Work task = Write out exactly the lines from the one holding "Task: Open the 推荐顺序 sort order dropdown" to the last line of the entries, both ends included and nothing else, without the pictures.

Information given =
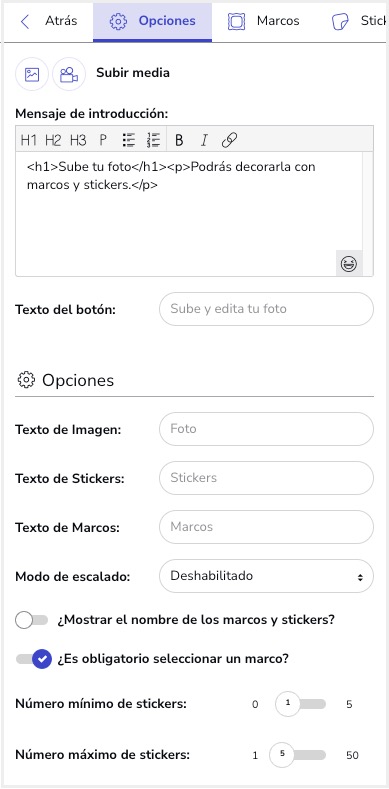Focus the Texto del botón input field
Viewport: 389px width, 789px height.
[266, 309]

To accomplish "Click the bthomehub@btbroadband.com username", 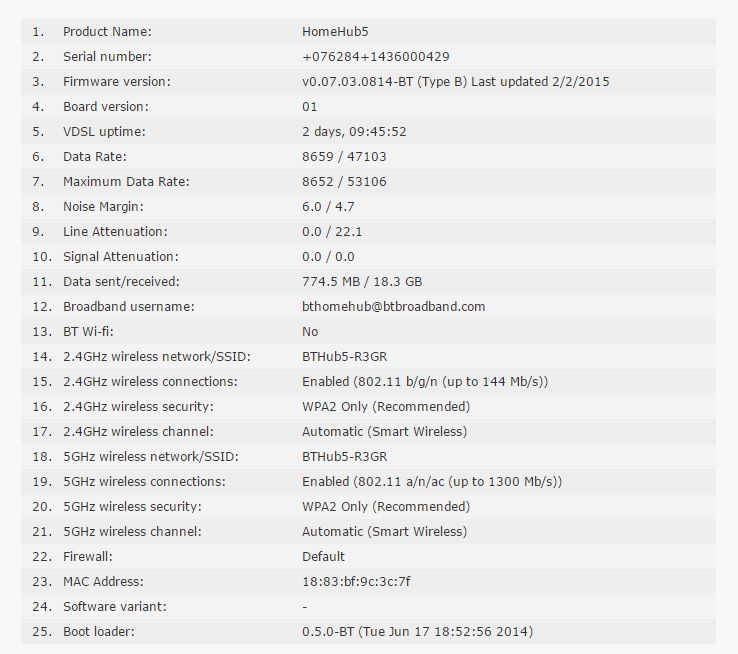I will coord(393,306).
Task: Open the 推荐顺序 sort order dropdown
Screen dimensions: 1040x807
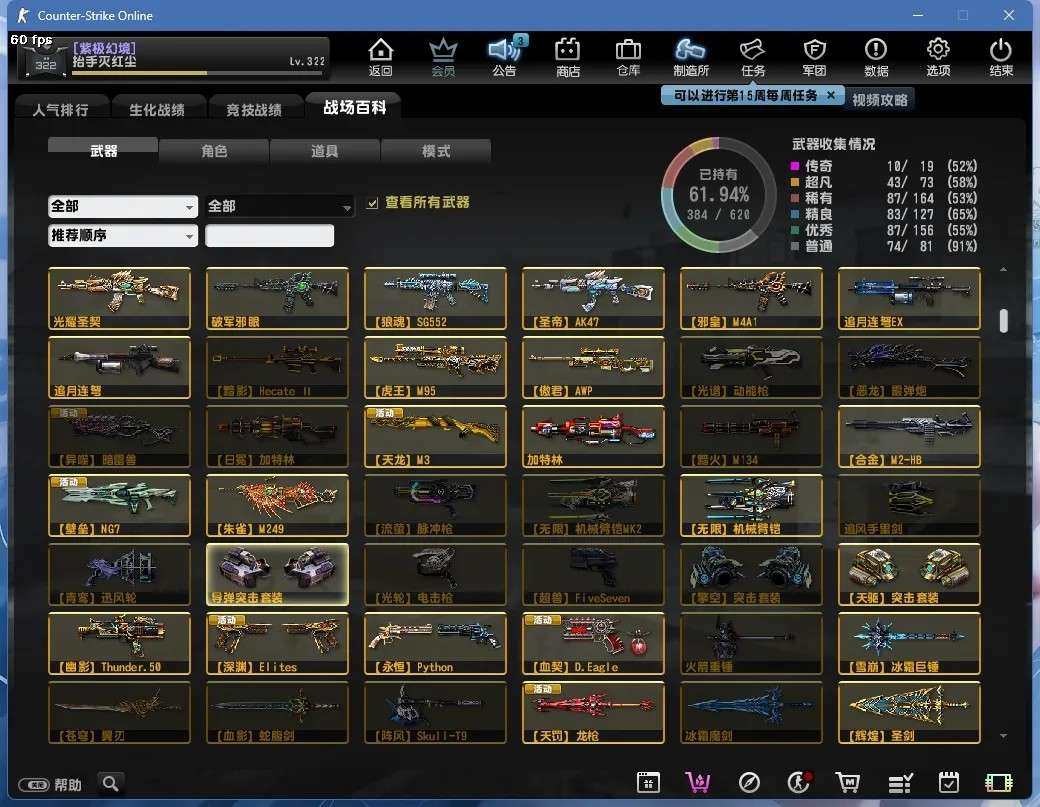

Problem solution =
Task: Open the 推荐顺序 sort order dropdown
Screen dimensions: 1040x807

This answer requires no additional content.